The restaurant opened on 1 October 2001. Chef Angela Hartnett headed the kitchen when the restaurant was first launched, and stayed for a year until leaving to open Angela Hartnett at The Connaught in London alongside Ramsay where she won a Michelin star. She later returned in 2009 to celebrate eight years of the restaurant. Jason Atherton took over as head chef of the restaurant, having previously worked under Hartnett as executive chef. He stayed until 2005 when he moved back to London to become head chef at Ramsay's Maze. As with Hartnett, he too won a Michelin star at the new restaurant.

The restaurant initially had problems with retaining staff, who had worked in one of Ramsay's British based restaurants. While they worked at Verre, they were paid a lower Hilton based salary and so Ramsay introduced a top-up scheme to pay for the wages to increase to those which his staff were accustomed to. He later said this was a mistake, as following a decrease in customers after the 11 September attacks, the restaurant was barely keeping afloat due to the subsidies. The deal between Ramsay and Hilton resulted in him receiving only a signing fee as well as a monthly percentage of the takings. Ramsay and Hutchinson convinced Hilton to re-write the initial agreement and the wages were increased to staff allowing Ramsay to stop paying the subsidies.

In 2006 it was rumoured that Ramsay intended to move the restaurant to the Conrad Dubai upon its opening in 2009. However, the Conrad did not open until 17 September 2013, when it opened with a restaurant from Marco Pierre White amongst others. Verre was redeveloped in 2010, and a chef's table was added to the kitchen.

The lease expired after ten years and was not renewed as Ramsay was withdrawing from a number of overseas operations, although it was also speculated in the media that Ramsay could be looking to open somewhere in Dubai which was closer to the currently popular areas. Head chef Nick Alvis and executive chef Scott Price remained at the restaurant, which was renamed to Table 9. The final day of operation was 28 October 2011, while Table 9 opened for the first time on 9 November.

==Reception==
Terry Durack reviewed the restaurant in 2005 whilst it was under Jason Whitelock.
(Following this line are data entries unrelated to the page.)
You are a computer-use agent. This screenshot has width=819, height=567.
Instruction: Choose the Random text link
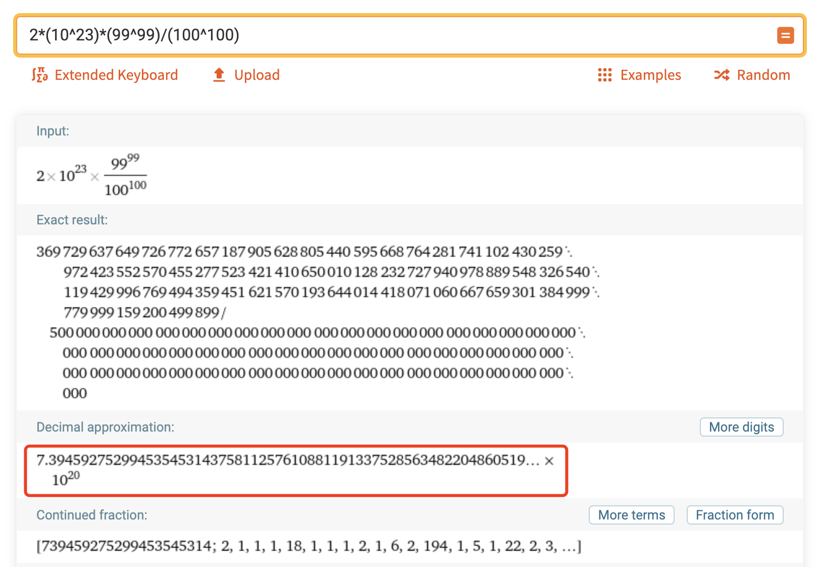point(763,75)
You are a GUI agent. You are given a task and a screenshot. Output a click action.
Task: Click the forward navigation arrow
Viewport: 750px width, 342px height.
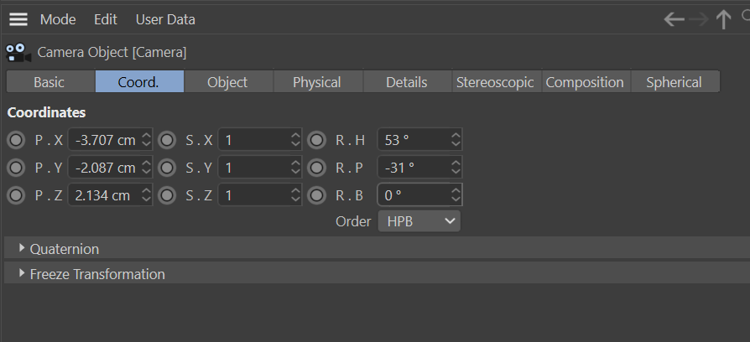tap(699, 19)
He felt that the restaurant was typical Ramsay with dishes of pork belly, foie gras and pineapple appearing on the menu. He said that the red mullet with olive tapenade and accompanied by ratatouille was a "showstopper". He said that Ramsay's take on steak and eggs was good value, with a fillet of beef served alongside a quail's egg and a slice of caramelised pig's trotter. He gave the restaurant a score of 17 out of 20, marking it as "special, can't wait to go back" on his scale. Richard Vines visited for Bloomberg in 2007, saying that the menu was well balanced and showed Whitelock's talent.

In 2010, the restaurant was named the best restaurant in the Middle East by Esquire magazine. The restaurant was ineligible for Michelin stars as the Michelin Guide did not cover the Middle East back then.